Mina served nine tours of duty in Afghanistan, was promoted to sergeant and retired with an honorable discharge from his service to the army. When the retired military hero passed away from a serious lung ailment June Etlinger wanted him to be buried at Great Lakes National Cemetery, a resting place for the nation’s military. When she asked the cemetery administration about a burial for Mina she was told a canine burial was not allowed. Now Etlinger is determined to get Mina the proper soldier’s burial he deserves.

Etlinger’s son Sergeant Corey McCourt served three tours with Mina, a black lab. Mina would find bombs and McCourt would disarm them. When Mina received his honorable discharge McCourt wanted the best for him. “He just wanted him to have a good life the last couple of years of his life, and he let him do whatever he wanted to do because he earned it,” Etlinger says.

McCourt is currently serving, so when Mina became ill and had to be put down Etlinger took on the duty of arranging his final resting place. Great Lakes National Cemetery in Holly, Michigan seemed like the logical choice for Etlinger. “My father is buried there and my grandmother and my grandfather are buried there. It’s a beautiful cemetery and it’s an honorable cemetery, and I just feel that Mina deserves that as well,” she said.

Source excerpt:
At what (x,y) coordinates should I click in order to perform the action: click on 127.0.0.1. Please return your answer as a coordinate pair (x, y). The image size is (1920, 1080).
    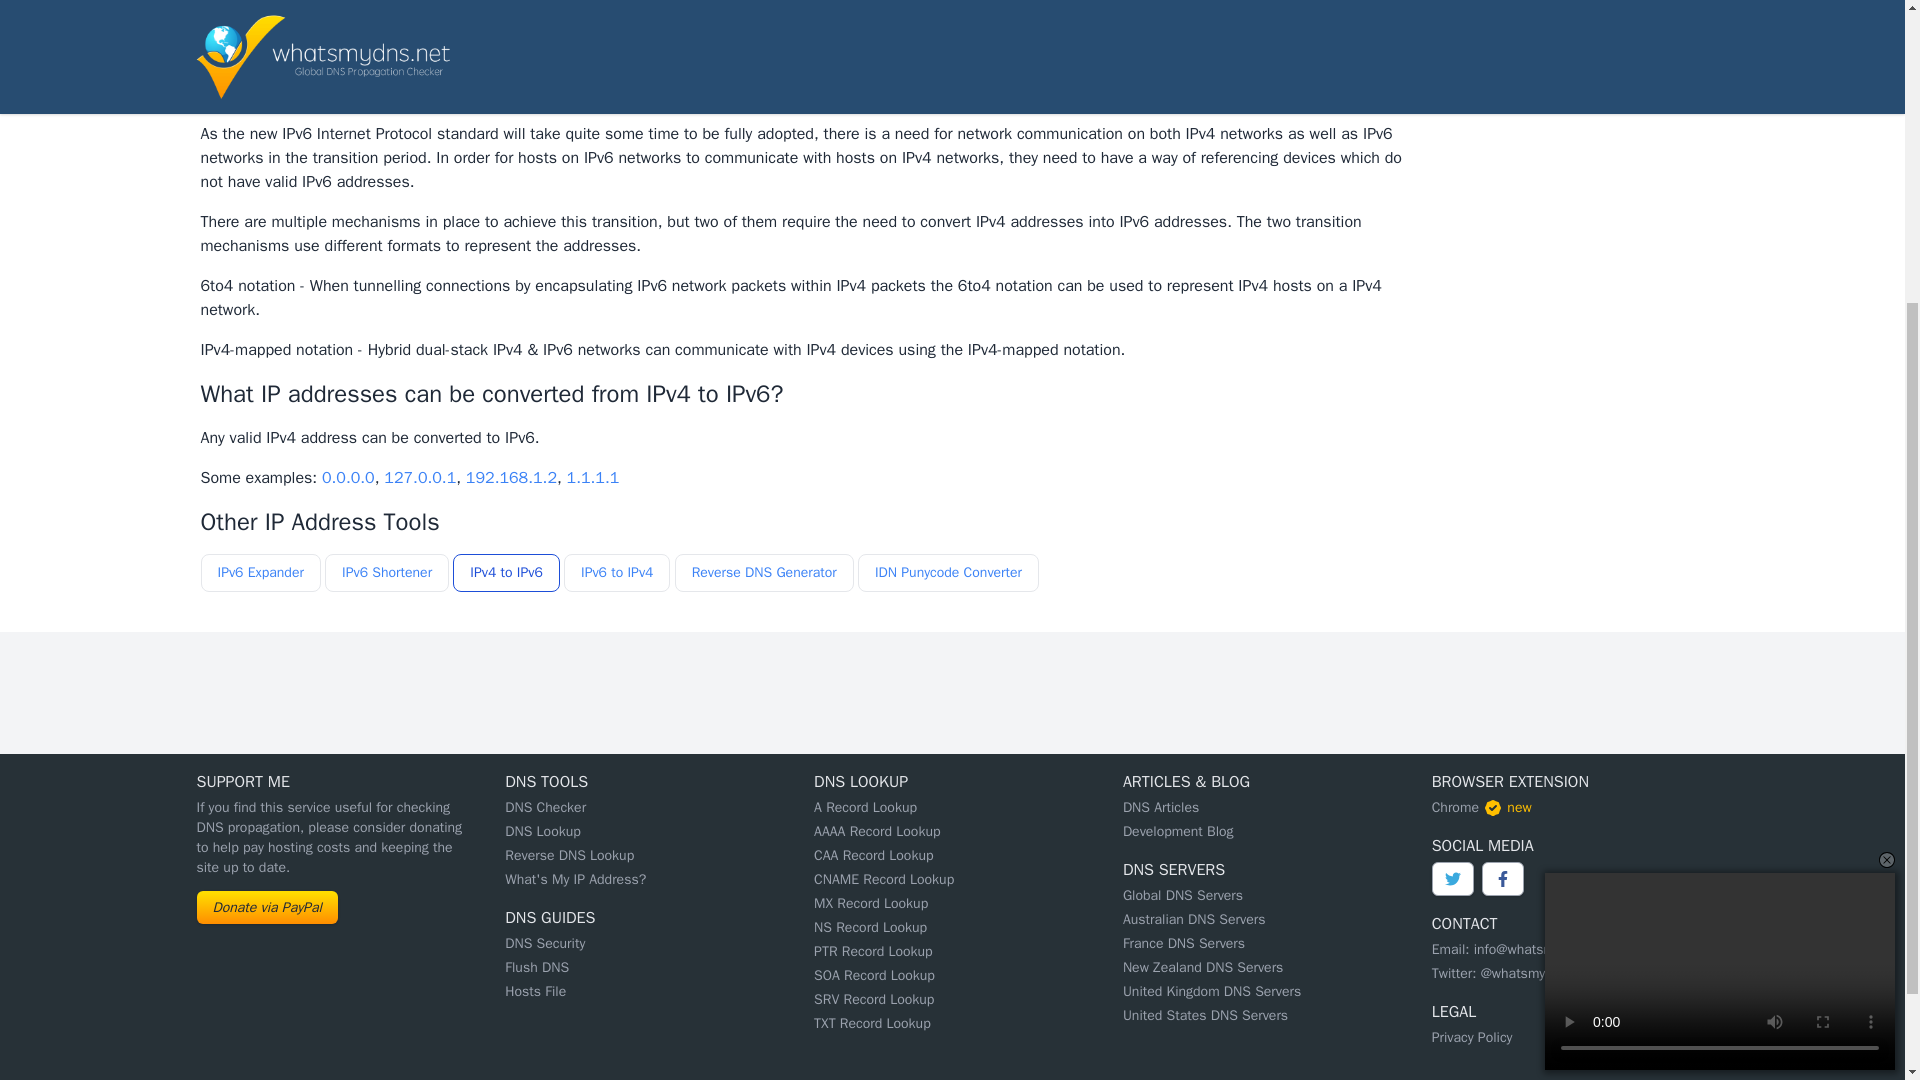
    Looking at the image, I should click on (420, 478).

Aim of the exercise: According to the passage about Mina, who is buried at Great Lakes National Cemetery? The listing is separate material and is unrelated to the passage about Mina.

Task response: Etlinger's father, grandmother and grandfather are buried there.